A partire dal 20 novembre inizierà la Coppa del Mondo di calcio nello Stato del Qatar, un paese della penisola araba che affaccia sul Golfo Persico, così come deciso dalla Fifa, organismo che governa il calcio in tutto il mondo. Le federazioni, ovvero le nazioni partecipanti, ne saranno 32.
Il presidente ed il segretario generale della Fifa, in queste ore, stanno recapitando una lettera agli Stati interessati, suggerendo, in buona sostanza, di badare “solo” al calcio, consapevoli che quella monarchia costituzionale, di fatto monarchia assoluta, contrasta visibilmente i diritti sociali e del lavoro.
La Fifa pur sapendo che i lavoratori impiegati per le opere infrastrutturali legate al calcio, innanzitutto per la costruzione e l’ammodernamento degli stadi dove si disputeranno le gare, sono sfruttati da datori di lavoro senza scrupoli, che hanno addirittura un controllo pervasivo anche sulla “vita” dei lavoratori, non ha esitato 10 anni fa a scegliere quello Stato. Per eminenti interessi economici, non per altro!
Amnesty International ha avanzato una petizione intitolata:” Qatar: stop allo sfruttamento dei lavoratori migranti!”. Impoverimento di manodopera, numero eccessivo di ore lavorate, impedimenti a cambiare lavoro, niente sindacalizzazione per rivendicare diritti, sono i fenomeni più evidenti a danno di chi sta “edificando” il sogno di un piccolo Stato che diventerà una vetrina sul mondo tra poco meno di quindici giorni.
Il movimento internazionale di persone che ha a cuore la difesa dei diritti umani non manca di far notare che, su 18 certificati di morte esaminati, ben 15 recano la spiegazione di morte per “cause naturali”. Lo stesso quotidiano britannico “Guardian” sostiene che il 69% dei lavoratori migranti del Qatar sono deceduti per presunte “cause naturali”, tra il 2010 e il 2020, in coincidenza dei lavori per i mondiali 2022. Dal 2010 al 2019 in Qatar sono morti 15.021 stranieri occupati e le cause dei decessi sembrerebbero abbastanza inattendibili.

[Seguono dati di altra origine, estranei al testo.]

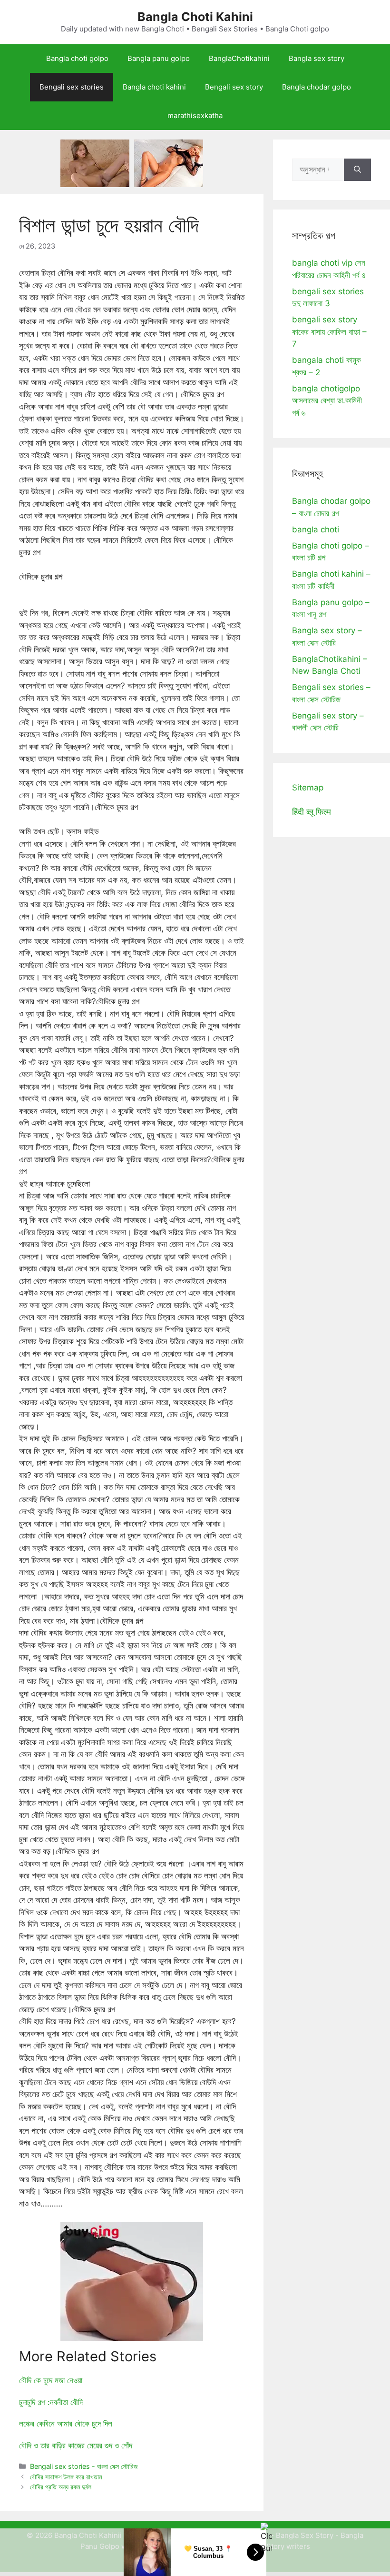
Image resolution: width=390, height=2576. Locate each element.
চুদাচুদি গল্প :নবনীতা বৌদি (51, 2402)
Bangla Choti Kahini (195, 17)
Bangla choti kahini (154, 86)
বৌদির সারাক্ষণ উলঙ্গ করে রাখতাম (66, 2477)
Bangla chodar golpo (316, 86)
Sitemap (307, 787)
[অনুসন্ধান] (357, 170)
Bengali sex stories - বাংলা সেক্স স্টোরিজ (83, 2466)
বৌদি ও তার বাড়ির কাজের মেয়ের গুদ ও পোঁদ (75, 2445)
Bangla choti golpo (77, 58)
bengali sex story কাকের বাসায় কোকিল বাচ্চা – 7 (329, 332)
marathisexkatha (195, 115)
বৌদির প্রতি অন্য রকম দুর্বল (60, 2487)
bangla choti (315, 529)
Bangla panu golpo (158, 58)
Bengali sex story (234, 86)
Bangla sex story (316, 58)
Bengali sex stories (71, 86)
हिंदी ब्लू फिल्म (311, 812)
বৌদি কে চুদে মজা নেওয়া (50, 2380)
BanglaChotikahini (239, 58)
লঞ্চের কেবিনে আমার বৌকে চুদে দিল (65, 2423)
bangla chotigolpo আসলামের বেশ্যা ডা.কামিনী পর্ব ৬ (327, 401)
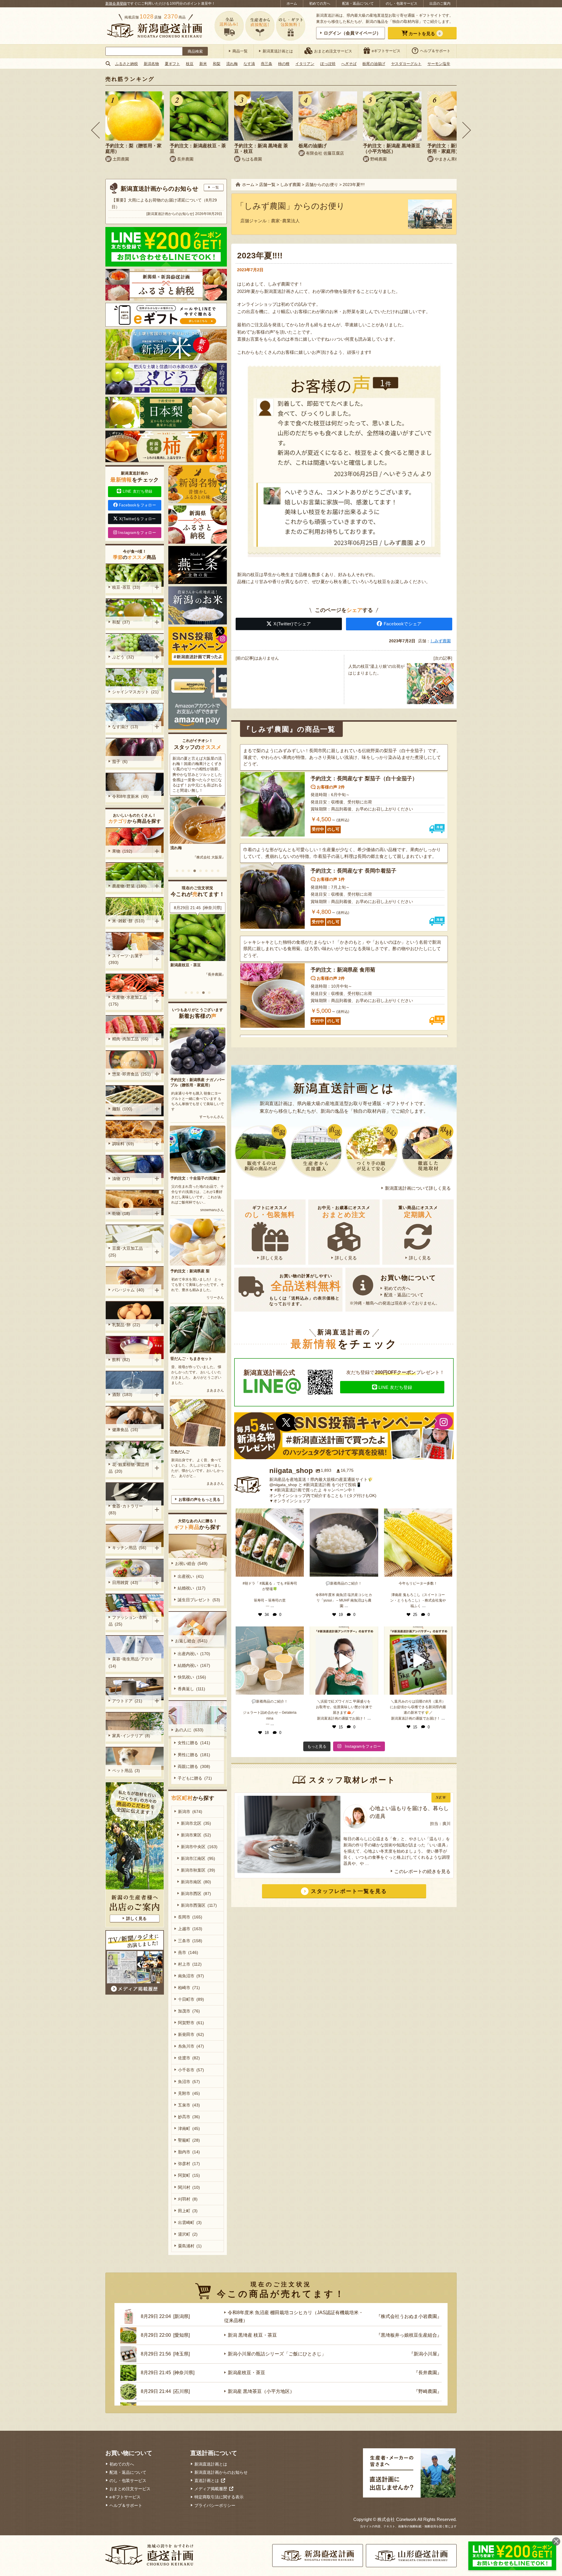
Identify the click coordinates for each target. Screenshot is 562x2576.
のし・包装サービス (401, 3)
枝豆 (189, 64)
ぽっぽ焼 (327, 64)
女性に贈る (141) (194, 1742)
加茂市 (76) (189, 2011)
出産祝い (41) (191, 1576)
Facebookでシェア (403, 623)
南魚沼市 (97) (191, 1976)
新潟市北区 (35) (196, 1823)
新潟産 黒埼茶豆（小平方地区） (261, 2391)
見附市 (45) (189, 2093)
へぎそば (349, 64)
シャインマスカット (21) (135, 691)
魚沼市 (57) (189, 2081)
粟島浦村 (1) (190, 2246)
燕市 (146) (188, 1952)
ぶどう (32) (123, 657)
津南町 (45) (189, 2128)
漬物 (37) (121, 1178)
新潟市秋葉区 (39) (198, 1870)
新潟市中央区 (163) (199, 1846)
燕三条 (266, 64)
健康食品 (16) (125, 1429)
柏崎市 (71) (189, 1987)
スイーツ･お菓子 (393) (127, 959)
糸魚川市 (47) (191, 2046)
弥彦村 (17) (189, 2163)
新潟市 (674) (190, 1811)
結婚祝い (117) (191, 1588)
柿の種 (283, 64)
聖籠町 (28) (189, 2140)
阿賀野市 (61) (191, 2022)
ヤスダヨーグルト (406, 64)
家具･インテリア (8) (131, 1735)
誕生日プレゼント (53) (199, 1599)
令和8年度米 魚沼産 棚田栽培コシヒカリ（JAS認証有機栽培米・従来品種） (197, 970)
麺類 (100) (122, 1109)
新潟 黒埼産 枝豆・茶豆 (252, 2335)
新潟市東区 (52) (196, 1835)
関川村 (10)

Fifa e Stato del Qatar mettono la testa sotto la sabbia e fanno finta di non vedere condizioni intollerabili a danno dei lavoratori esposti a temperature estreme e a tassi elevati di umidità che, in quel clima, diventano potenzialmente letali.
Sharia, fustigazione per chi beve bevande alcoliche, lapidazione, blasfemia, frustate, completano l’impressionante volto di una tirannia che considera le testimonianze di donne nei tribunali meno importanti di quelle degli uomini.
Mentre un mondiale di calcio sospende il tempo di intere nazioni davanti alle proprie tv, scandisce i ritmi vitali di milioni di esseri umani affascinati dal gioco e rispolvera l’orgoglio nazionale anche di chi non tifa, e in qualche caso della storia anche in grado di condizionare gli scenari politici, in verità è uno sport macchiato da enormi interessi economici, talvolta mosso da interessi personali (conflitti di interesse) che hanno portato a scandali nella sua gestione e organizzazione.
Era proprio il caso di far disputare i mondiali del 2022 in quello Stato? Si rischia o meno di legittimare una monarchia che comprime i diritti umani, che non rispetta le donne e che usa la sharia per reprimere il dissenso ed assoggettare la popolazione a un regime a tratti spietato e sanguinario? Ma il calcio è il calcio.